There is a set of n indivisible items (or chores), and a set of n players. Each day, a single item should be assigned to each player. We want to ensure that all players feel that they have been treated fairly, not only after the last day, but after every single day. We present two 'balance' conditions on sequences of permutations. One condition can always be satisfied, but is arguably too weak; a second condition is strong, and can be satisfied for all n <= 11, but cannot be satisfied for some larger values of n, including all n>61. We then relate the 'balance' condition to the requirement that the cumulative assignment is proportional up to one item (PROP1), where proportionality holds in a strong ordinal sense -- for every valuations that are consistent with the item ranking. We present a third balance condition that implies ordinal PROP1. We show that a sequence guaranteeing this balance condition exists for all n <= 12, but might not exist when n=6k for any k >= 19. Finally, we present a fourth, weaker balance condition on a sequence, that guarantees ordinal proportionality up to two items (PROP2). Whether or not this condition can be satisfied for all n remains an open question.

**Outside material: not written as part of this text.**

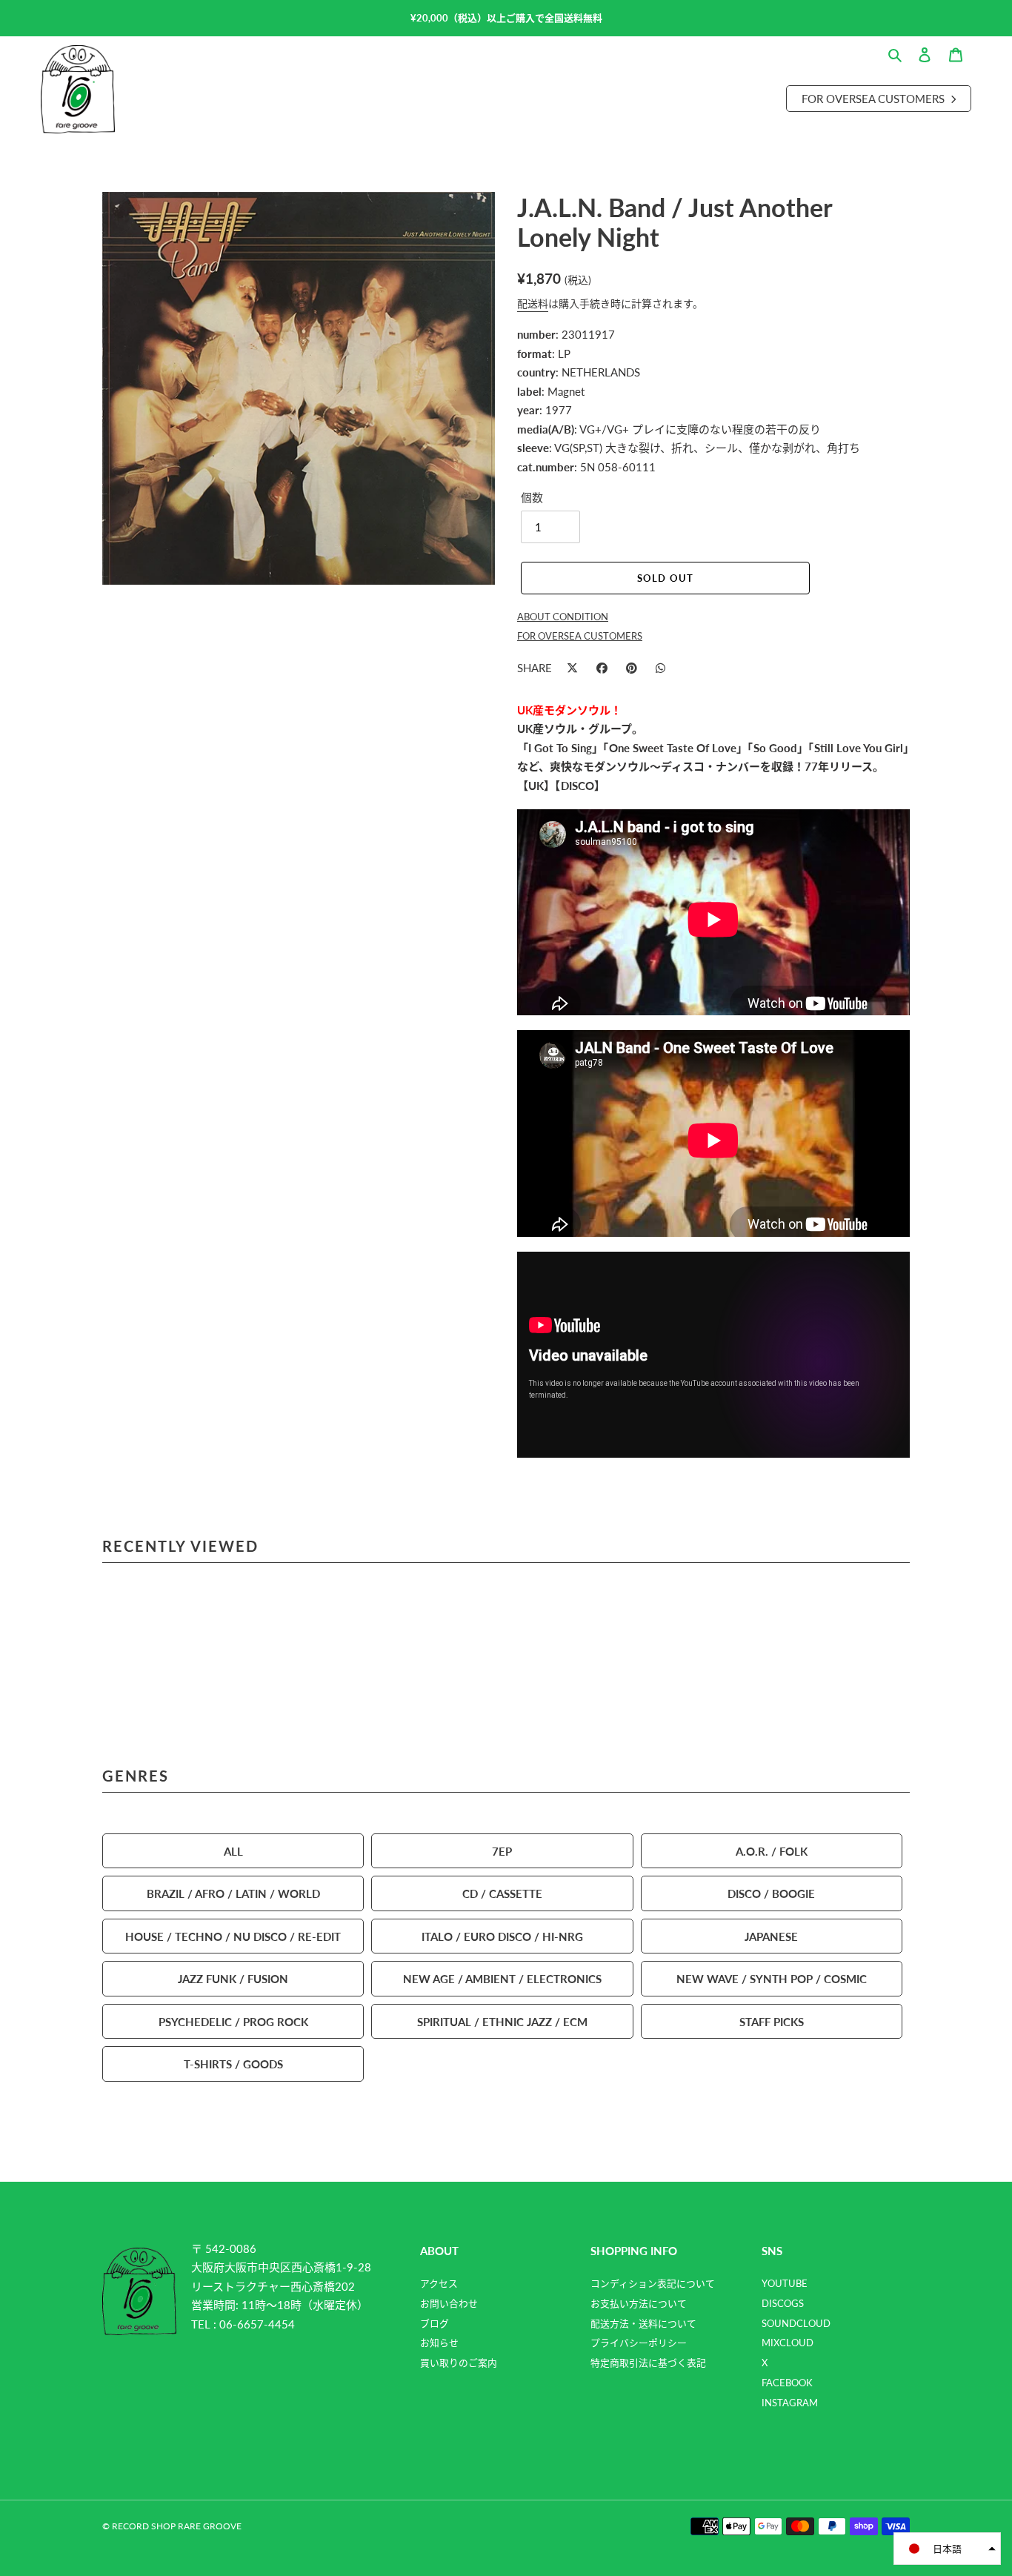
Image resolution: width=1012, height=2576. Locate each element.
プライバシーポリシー (638, 2342)
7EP (502, 1851)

翻译：存在一组n个不可分割的物品（或杂务）和一组n个参与者。每天，每个参与者应被分配一个物品。我们希望确保所有参与者不仅认为在最后一天得到了公平对待，而且在每一天之后都如此。我们提出了关于置换序列的两个“平衡”条件。第一个条件总是可以满足，但可能过于宽松；第二个条件较强，对于所有n≤11均可满足，但对于某些更大的n值（包括所有n>61）则无法满足。接着，我们将“平衡”条件与累积分配满足“至多一件物品的比例公平性”（PROP1）的要求联系起来，其中比例公平性在强序数意义上成立——对于所有与物品排序一致的估值函数均成立。我们提出了第三个平衡条件，该条件蕴含序数PROP1。我们证明对于所有n≤12，存在保证此平衡条件的序列，但当n=6k（k≥19）时可能不存在。最后，我们提出了关于序列的第四个较弱的平衡条件，该条件能保证至多两件物品的序数比例公平性（PROP2）。此条件是否对所有n均可满足仍是一个开放问题。